Ruth has been monitoring the changes in her forest since the thinning. Not everything is perfect. The thinning changed the course of a small stream, which drowned the roots of a few mid-sized cedars. Invasives―tansy ragwort, scotchbroom, thistle―are a constant struggle, and they’ve spread in some of the staging areas used by the loggers. (Luckily, visits from Ruth’s children and grandchildren often include some time spent on invasives removal. “Though, not as much as I wish,” she adds jokingly.)
Some birds left immediately after the thinning, but have begun to return in the last few years. This year, a pair of hooded merganser ducks began nesting in the forest for the first time. Black-capped chickadees “have really flourished”, says Ruth, and a nesting pair of nuthatches returned this spring.
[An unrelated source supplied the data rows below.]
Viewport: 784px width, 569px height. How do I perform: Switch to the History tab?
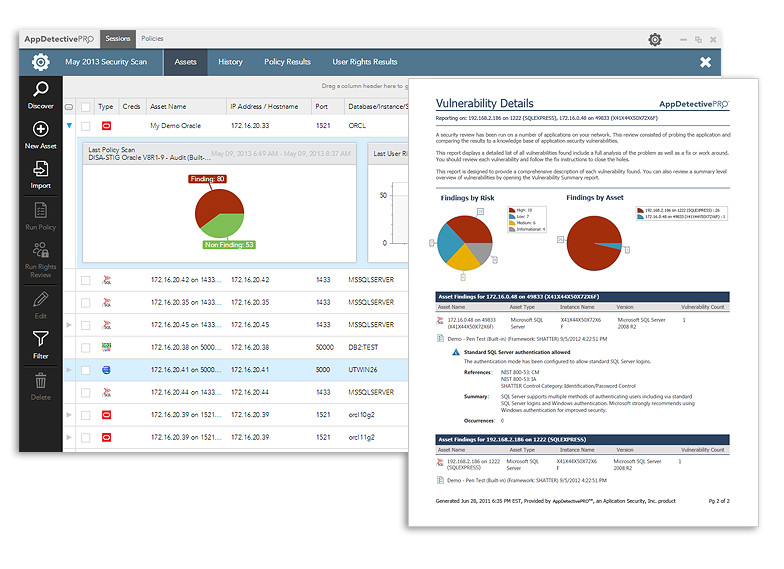[230, 62]

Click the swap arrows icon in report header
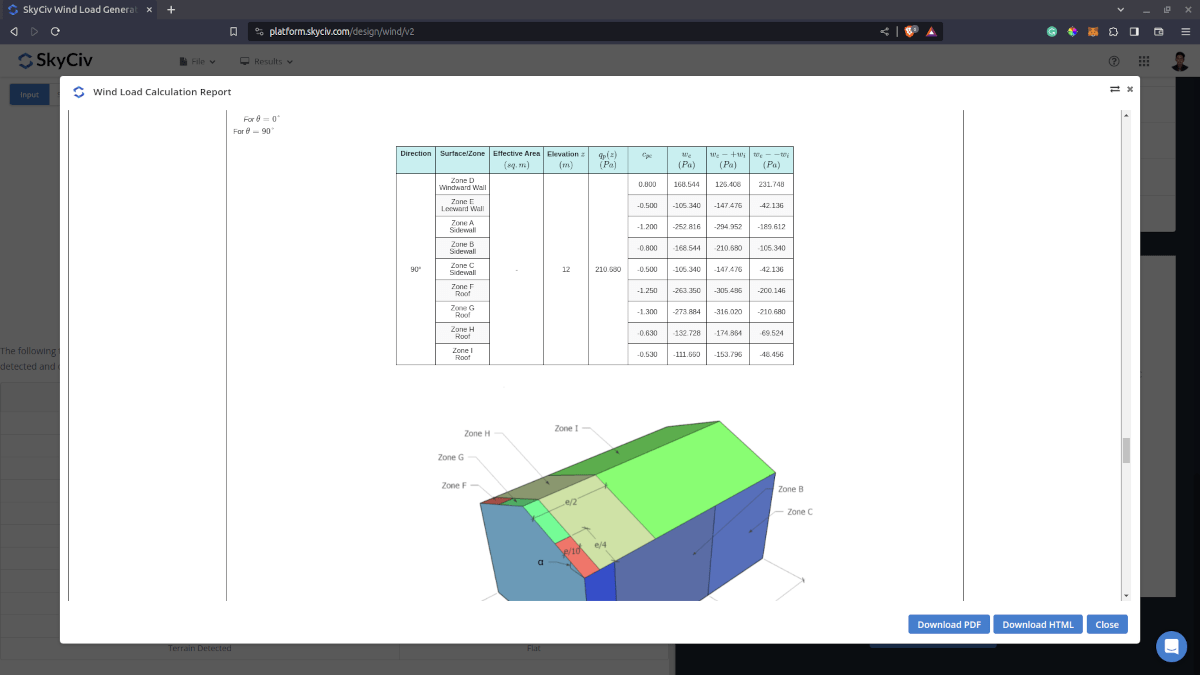pos(1114,89)
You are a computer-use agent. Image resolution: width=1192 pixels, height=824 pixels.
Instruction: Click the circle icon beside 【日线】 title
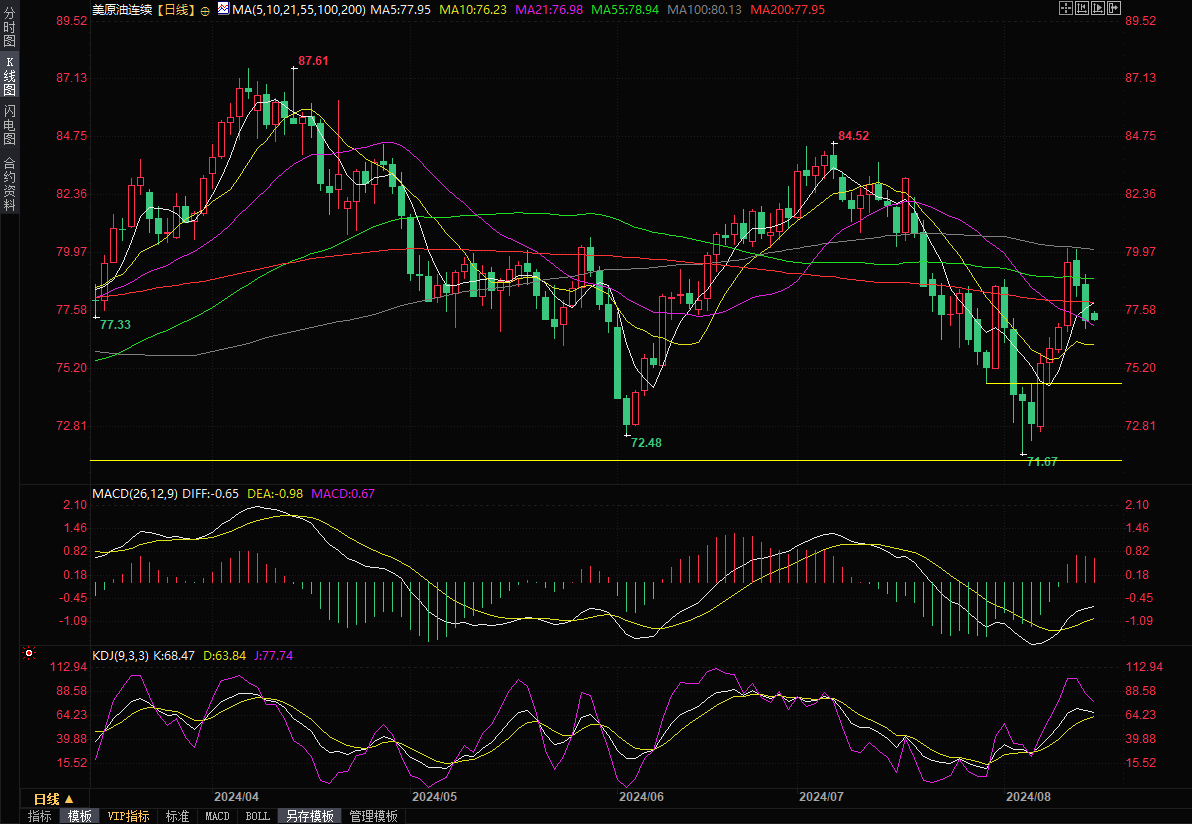point(205,10)
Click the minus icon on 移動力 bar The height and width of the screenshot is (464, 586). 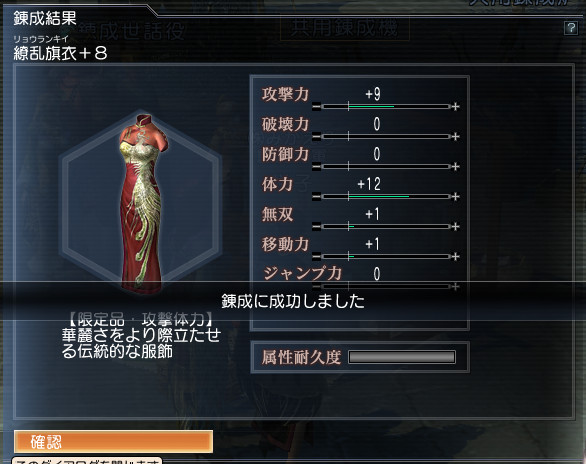click(x=316, y=257)
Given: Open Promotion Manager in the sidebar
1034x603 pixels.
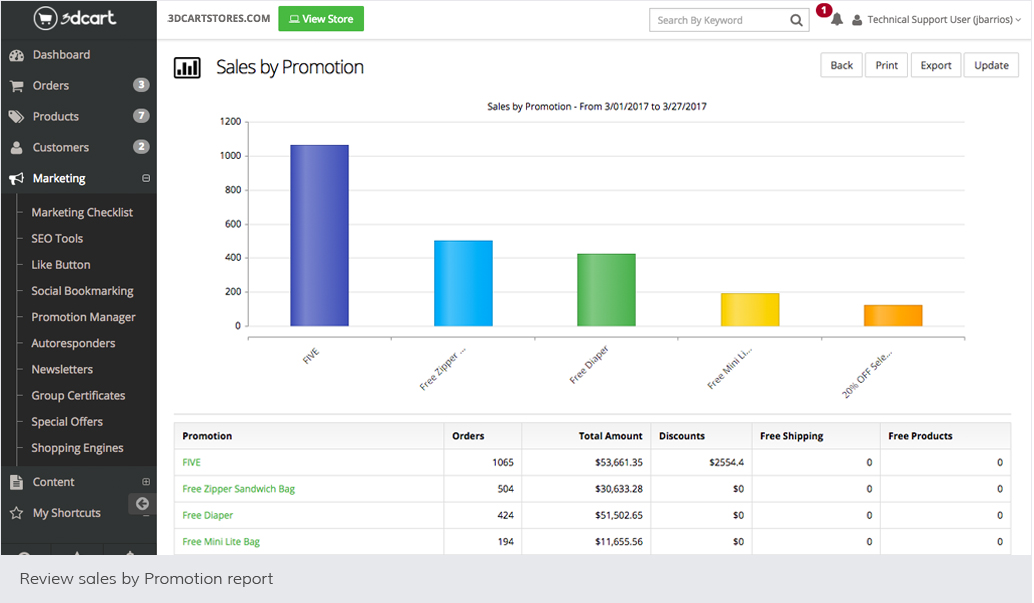Looking at the screenshot, I should click(83, 317).
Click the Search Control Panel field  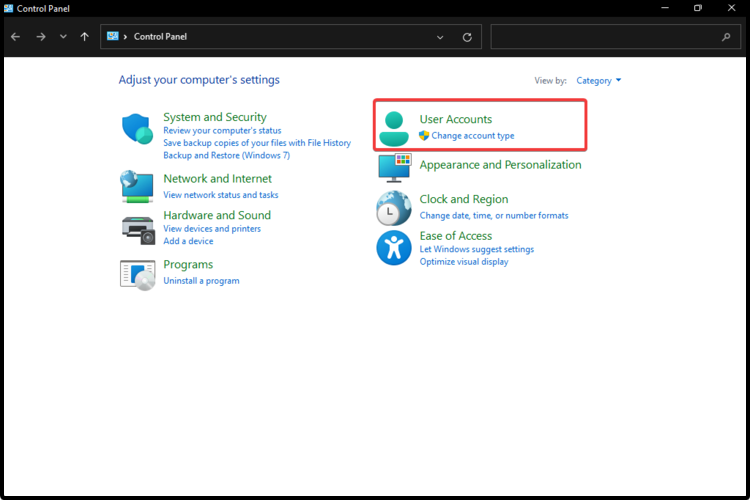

The forest understory is lush. Particularly exciting are the lady’s slipper orchids, which had been gone from the forest for years. Ruth believes the slash left from the thinning may have protected the orchids from browsing by deer.
Ruth is pleased with the complex ecosystem her family’s forest still sustains. “The biodiversity that remained after the thinning―berries from spring to fall, a wide range of wild flowers and tree seeds and cones―supports a large web of forest and pond and swamp creatures.”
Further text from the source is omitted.